TASK GOAL => From the forum thread on topping plants below, reproduce word for word the passage starting at "Most indoor strains" and ending at "of this \|/.".

EXCERPT =>

[start]

# Topping off the plants



## drfting07 (Apr 2, 2006)

Hey guys just a quick question. How do you top off plants? If this is a repost im sorry I looked for it and couldn't find anything. Please post pics or details, i'de really appreciate it. thanks again


----------



## DoctorFeelGood (Apr 2, 2006)

drfting07 said:
			
		

> Hey guys just a quick question. How do you top off plants? If this is a repost im sorry I looked for it and couldn't find anything. Please post pics or details, i'de really appreciate it. thanks again


 
Hi
You can really top your plant at any point after it has its first true set of 5 prong leaves you can also clone at this point.
You basically top plants to make them bush out instead of growing tall.
Most indoor strains wont need to be topped because they only grow 3-4ft in length anyway as a rule.
So it will depend alot on your strain and wether its indoor or outdoor.
But to answer your question you simply pinch off the very top part of your plant
Meaning \|/ is your plant to top you pinch out | that part so in the end it will look like this \ / instead of this \|/.
DFG


----------



## Stoney Bud (Apr 2, 2006)

I like the way you did that....  \|/

Kinda looks like my Prom Date, bending over to pick up the pipe!

Hahahhahaa


----------



## drfting07 (Apr 2, 2006)

still kinda confused..what is | that i am cutting?


----------



## drfting07 (Apr 2, 2006)

OH!!! so im taking out the main branch top and the two small branches become 2 main grow points...wow thx man


----------



## DoctorFeelGood (Apr 2, 2006)

drfting07 said:
			
		

> OH!!! so im taking out the main branch top and the two small branches become 2 main grow points...wow thx man


 
Yes your two top branches will then be the main top.
This wont stop the up growth only slow it down eventually it will begin growing upwards again you can top a few areas of the plant at a time if you wish but be careful not to prune to much it can do more harm than good.
Glad I could help
DFG


----------



## GanjaGuru (Apr 3, 2006)

Tips:

-Make the cut mid-way between 2 branches.
-Use a clean razor blade.
-Cut at a 45-degree angle (straight across).


----------

[end]

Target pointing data
[start]

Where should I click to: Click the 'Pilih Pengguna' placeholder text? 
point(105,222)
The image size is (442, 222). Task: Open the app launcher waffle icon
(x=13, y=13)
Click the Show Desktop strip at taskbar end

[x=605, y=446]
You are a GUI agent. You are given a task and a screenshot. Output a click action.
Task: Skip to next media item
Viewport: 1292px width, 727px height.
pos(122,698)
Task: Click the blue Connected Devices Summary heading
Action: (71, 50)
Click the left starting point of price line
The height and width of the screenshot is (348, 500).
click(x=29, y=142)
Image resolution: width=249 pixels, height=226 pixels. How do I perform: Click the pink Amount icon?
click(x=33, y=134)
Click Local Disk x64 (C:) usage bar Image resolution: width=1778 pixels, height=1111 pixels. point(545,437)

[end]
[start]

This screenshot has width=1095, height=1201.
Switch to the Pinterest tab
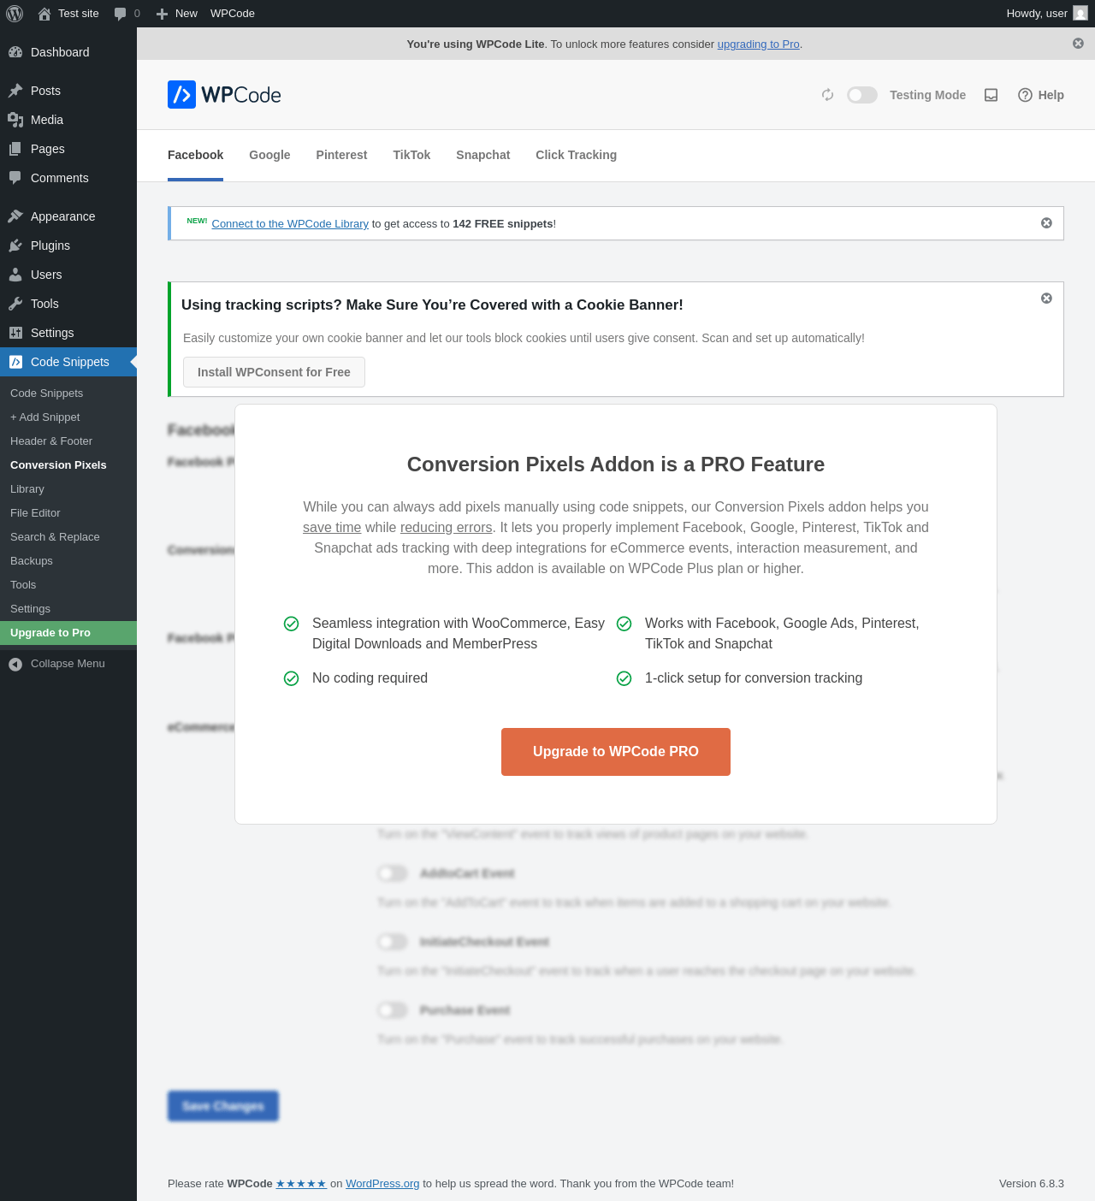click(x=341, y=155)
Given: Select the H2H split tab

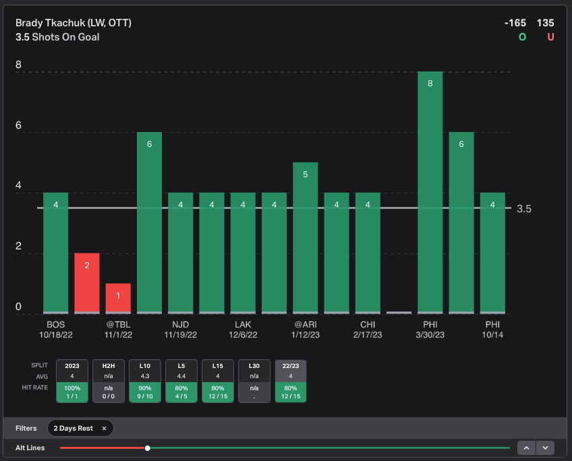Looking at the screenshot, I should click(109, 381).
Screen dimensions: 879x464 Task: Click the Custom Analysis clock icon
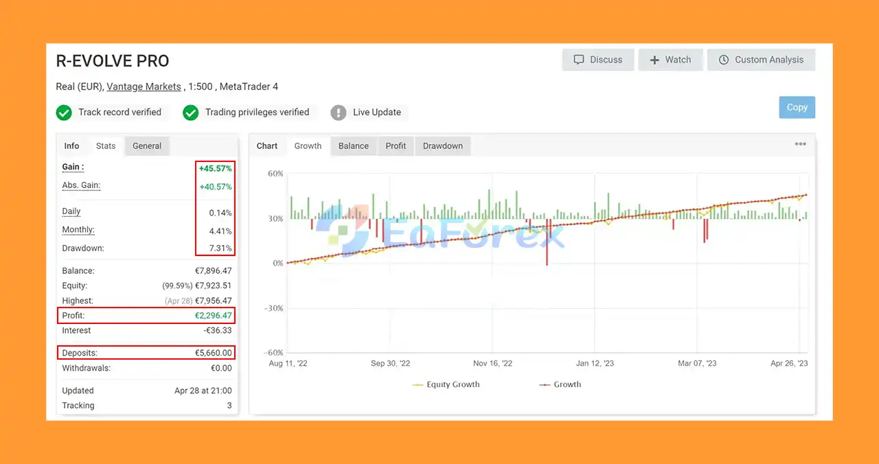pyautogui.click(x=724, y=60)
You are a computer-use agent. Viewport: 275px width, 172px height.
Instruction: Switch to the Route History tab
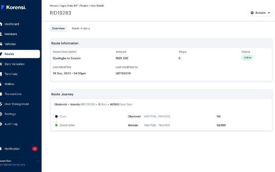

[end]

TASK OUTPUT =>
Most indoor strains wont need to be topped because they only grow 3-4ft in length anyway as a rule.
So it will depend alot on your strain and wether its indoor or outdoor.
But to answer your question you simply pinch off the very top part of your plant
Meaning \|/ is your plant to top you pinch out | that part so in the end it will look like this \ / instead of this \|/.